In 1998, shortly after the fall of the Indonesian dictator Suharto, the new President B.J. Habibie announced a “consultation” by which the people of East Timor would be permitted to choose either autonomy within Indonesia or outright independence. The consultation took place in the form of a U.N.-supervised referendum in August 1999 in which 79 percent of the voters chose independence. In the weeks after the announcement of the vote, the departing Indonesian army and its associated Timorese militias destroyed most of the country’s infrastructure and killed over a thousand people. That December, a United Nations peacekeeping force was established, and a U.N. mission administered the country until the restoration of independence in 2002. East Timor and Indonesia are now both multiparty parliamentary democracies.
Violence has continued since East Timor gained independence. Violent clashes in 2006 between rioters and police forces led to the resignation of then Prime Minister Mari Alkatiri. Police and rioters clashed once again leading up to the 2007 elections. The election required three separate ballots due to irregularities and accusations of fraud. Additionally, assassination attempts on both candidates and elected leaders occurred. In 2012, East Timor held both presidential and primary elections considered successful, free, and fair. At the end of that year, the UN ended its peacekeeping mission in the nation.
East Timor’s economy remains heavily dependent on commodities such as oil, coffee, and sandalwood.

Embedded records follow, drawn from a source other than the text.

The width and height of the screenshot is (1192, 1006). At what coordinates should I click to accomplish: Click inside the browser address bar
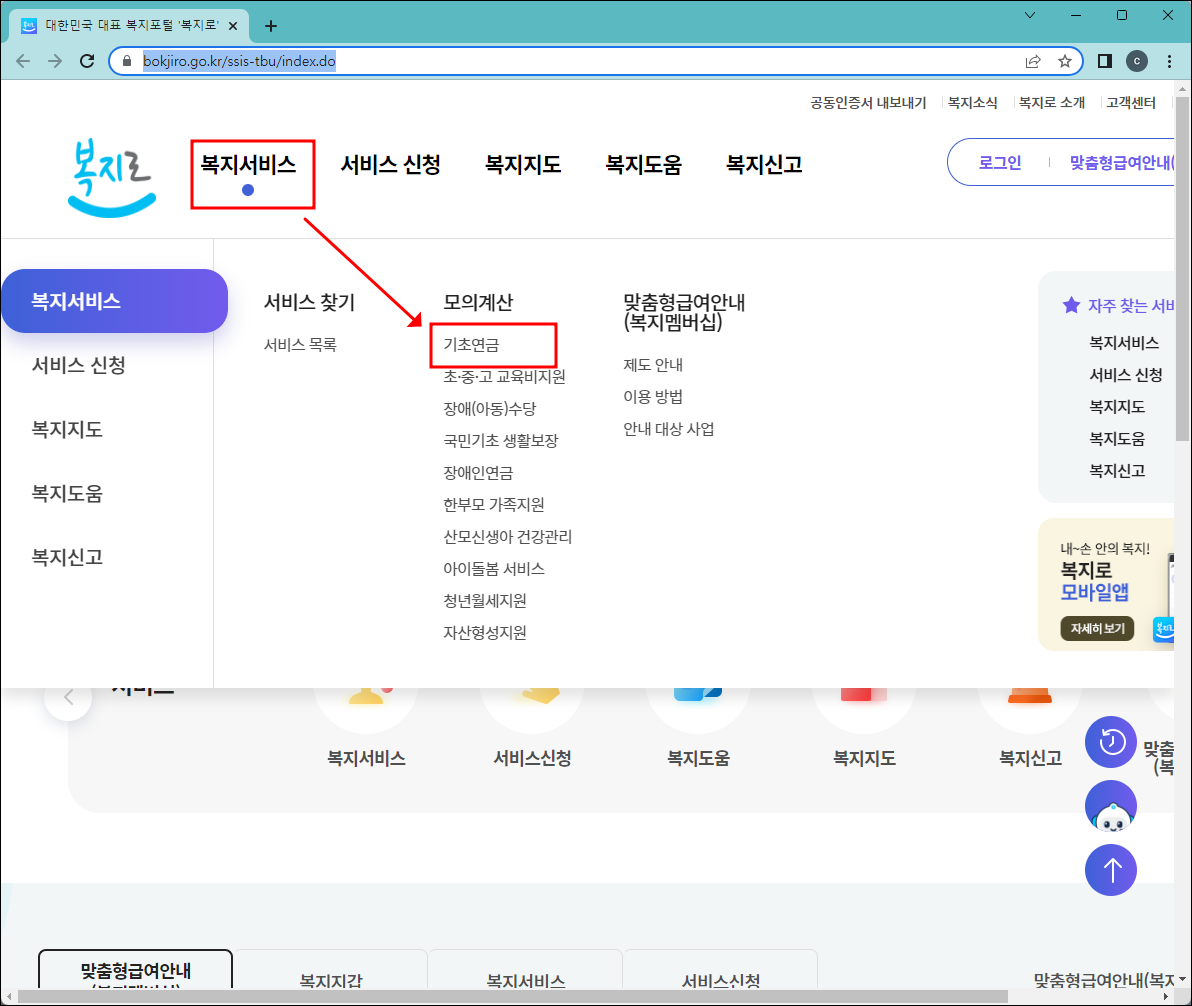[400, 61]
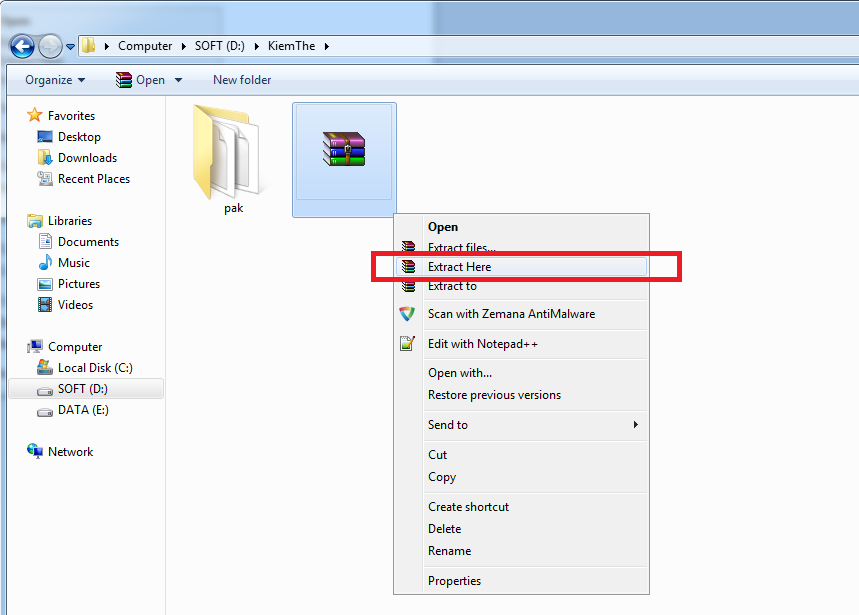Select DATA (E:) drive in sidebar
This screenshot has width=859, height=615.
point(82,410)
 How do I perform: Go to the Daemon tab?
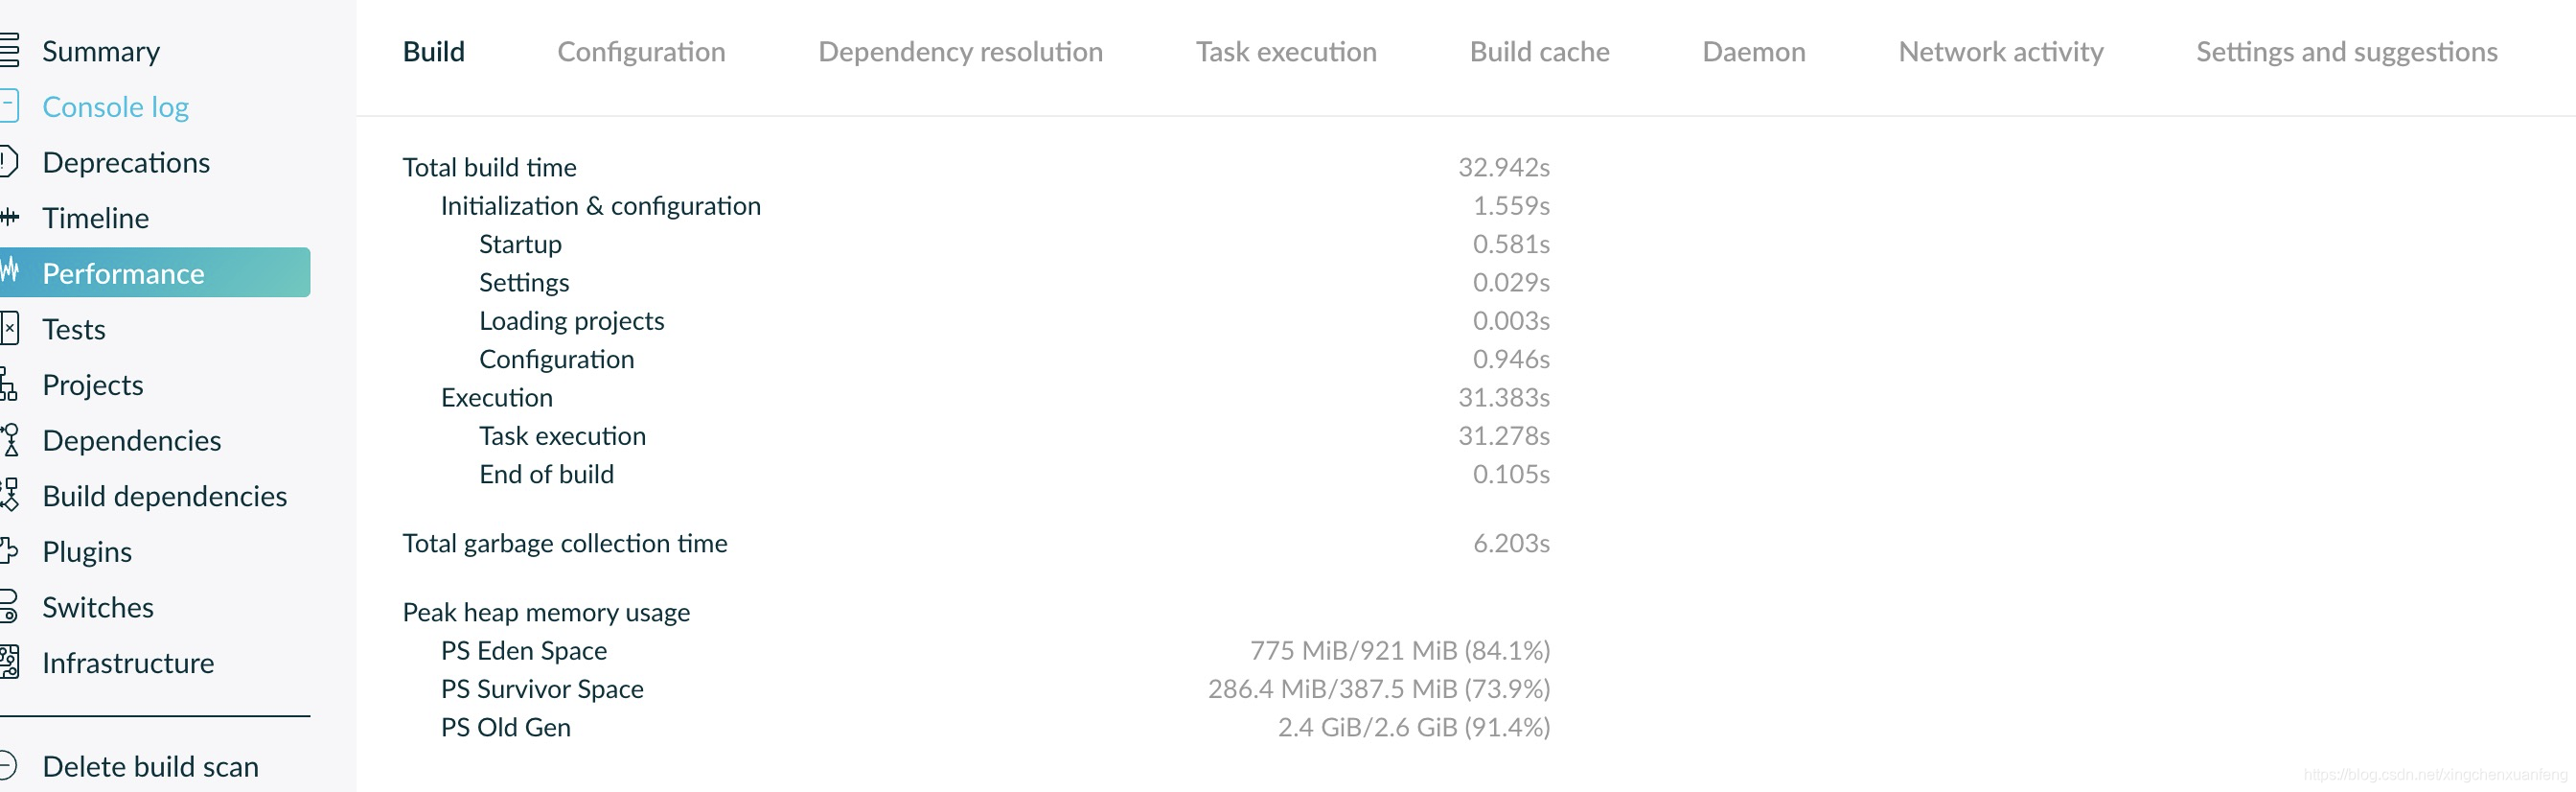[x=1753, y=52]
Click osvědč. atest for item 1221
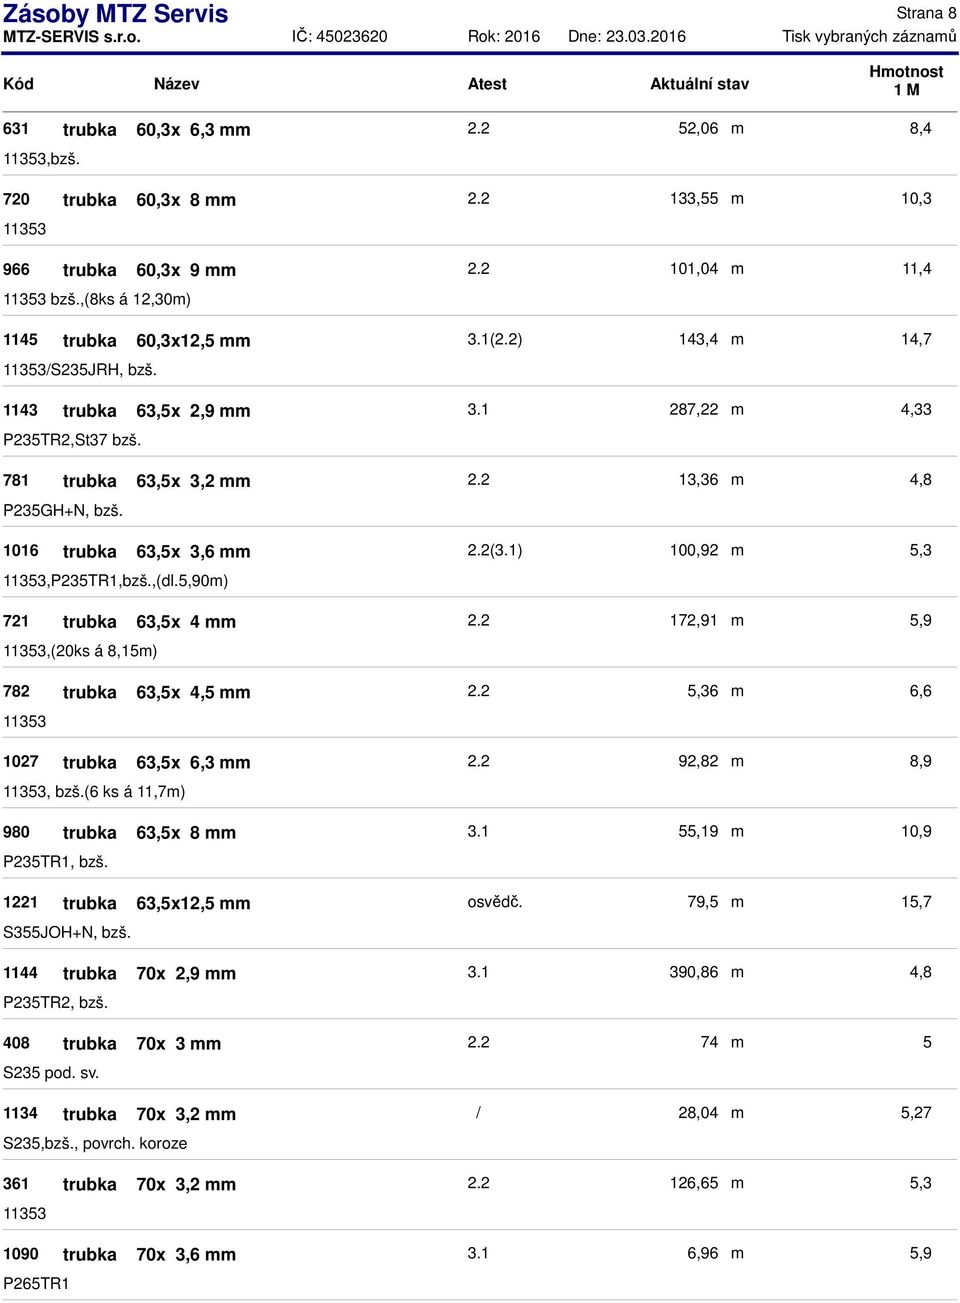 coord(495,901)
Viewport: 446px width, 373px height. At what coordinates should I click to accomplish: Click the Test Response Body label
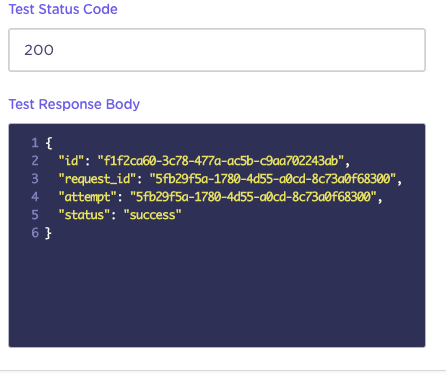point(74,104)
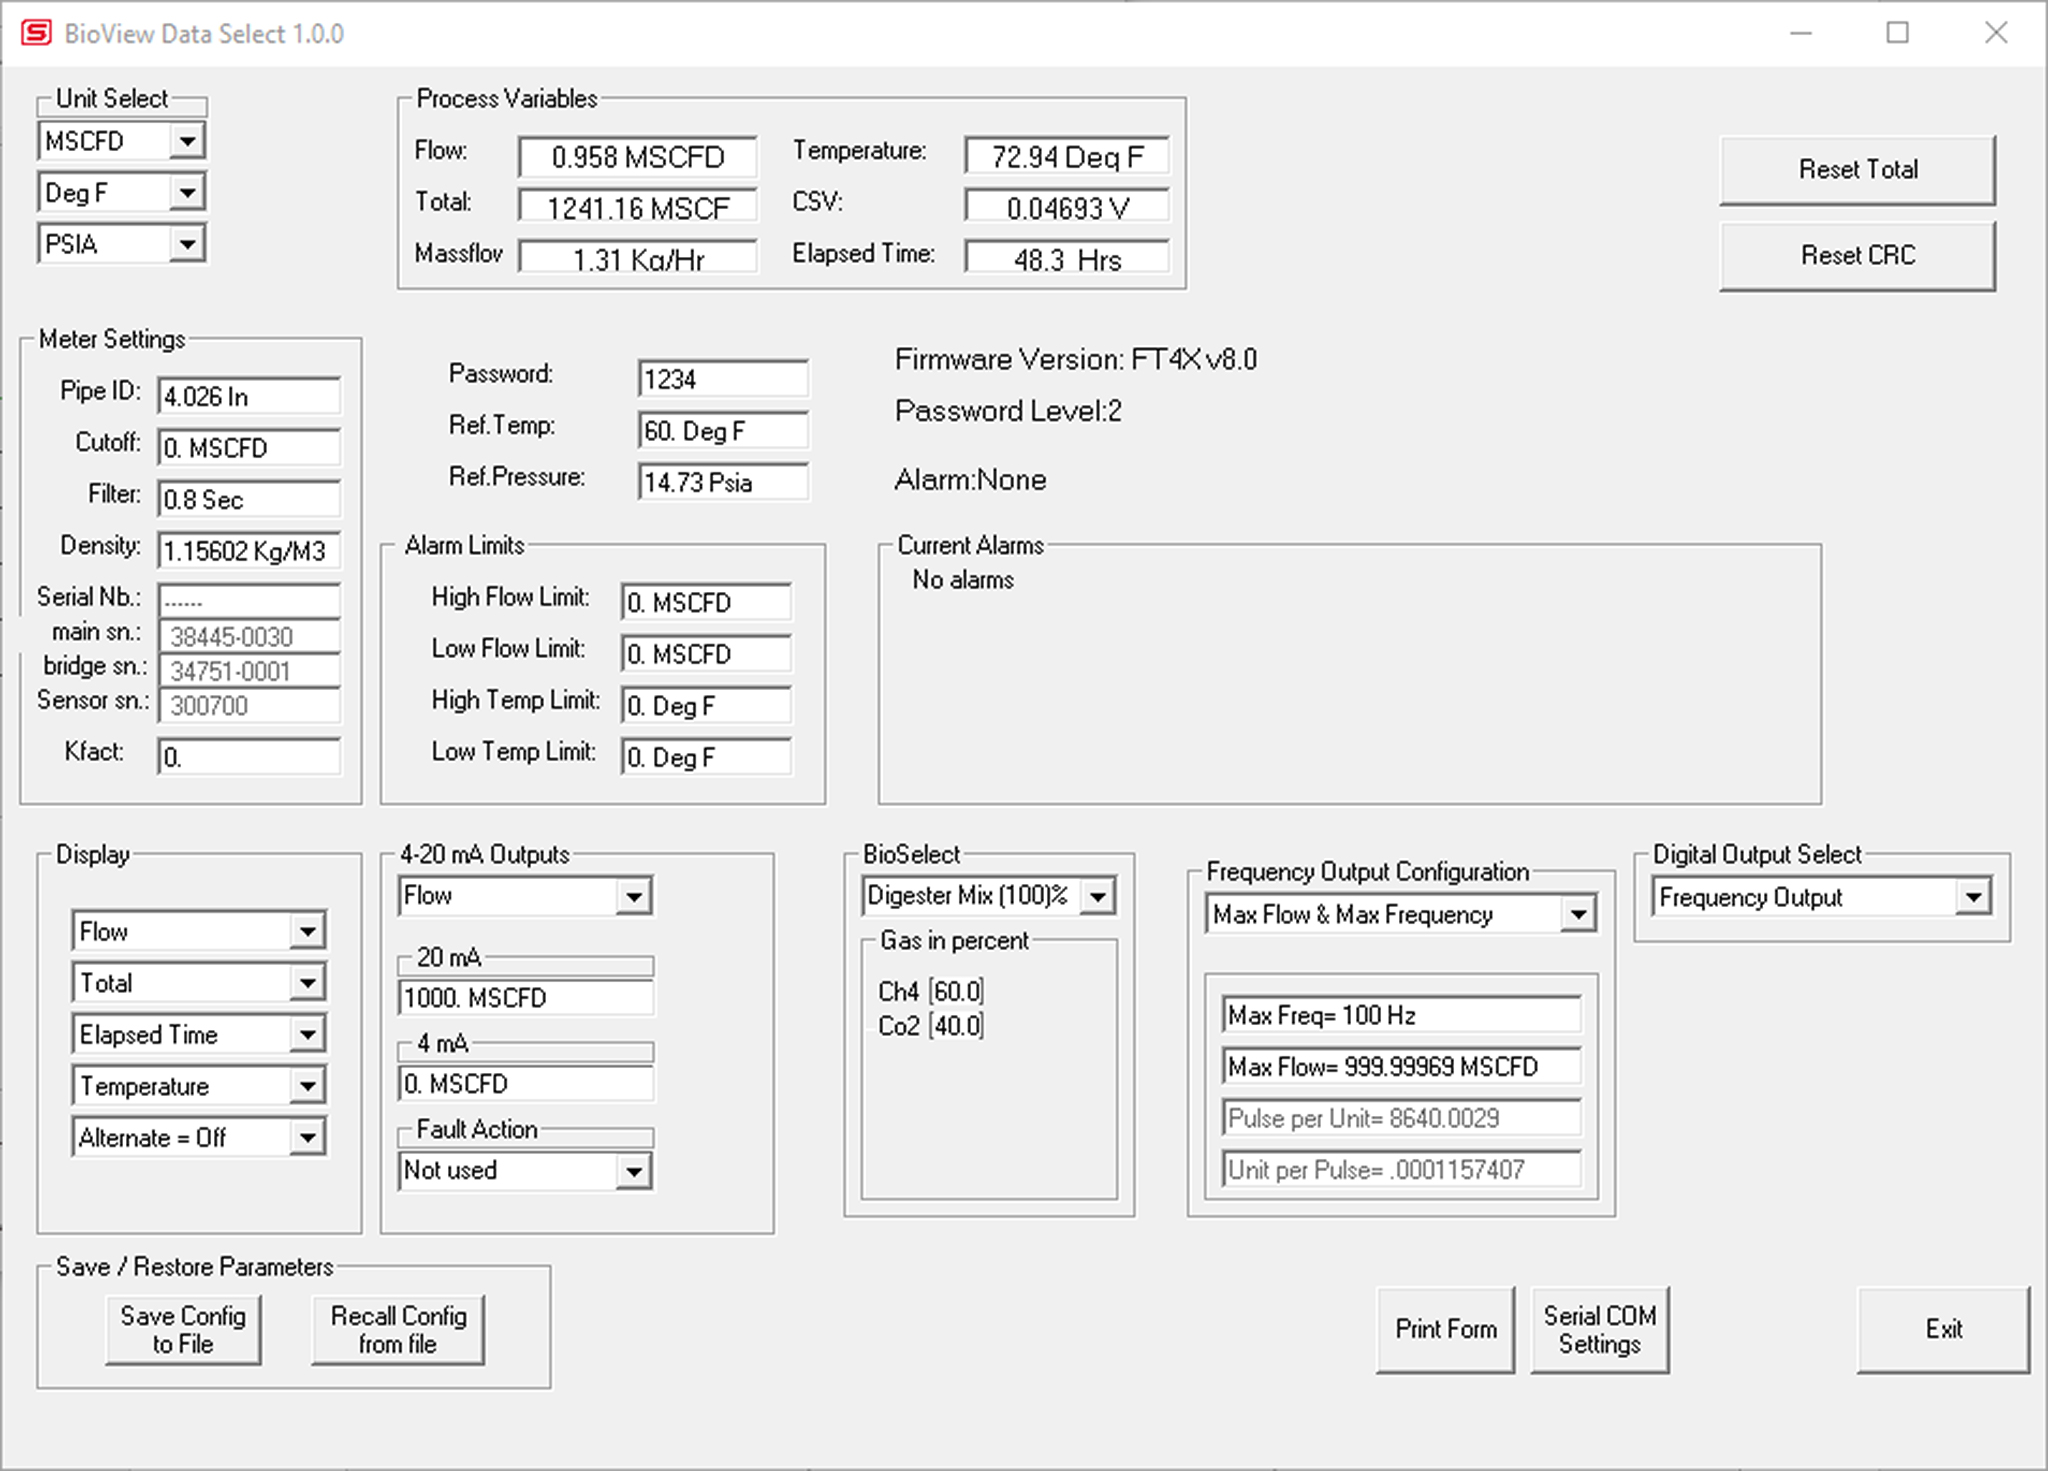Click the BioView app icon in title bar
Viewport: 2048px width, 1471px height.
click(36, 33)
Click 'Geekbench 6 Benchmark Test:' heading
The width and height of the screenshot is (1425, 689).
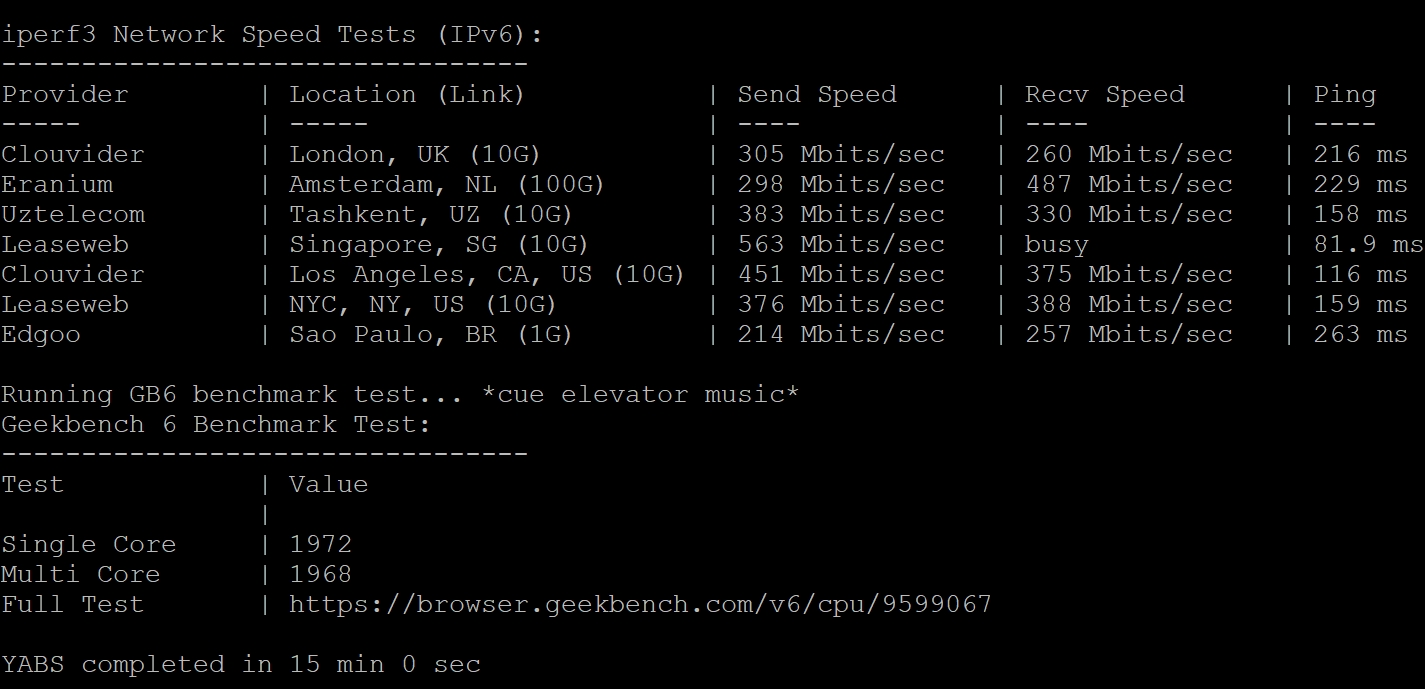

Freedom House’s 2015 Freedom in the World Report lists East Timor as “partly free.” The country earned a freedom rating of 3 with 7 being the least free. East Timor also received civil liberties rating and political rights ratings of 3. The country still struggles with corruption and nepotism as well as a weak rule of law. Additionally, there is a lack of transparency surrounding the government and law regulates demonstrations that “question constitutional order” or could damage the reputation of the nation’s leaders. Freedom House’s Freedom of the Press 2014 report assigned a “Partly Free” rating to East Timor.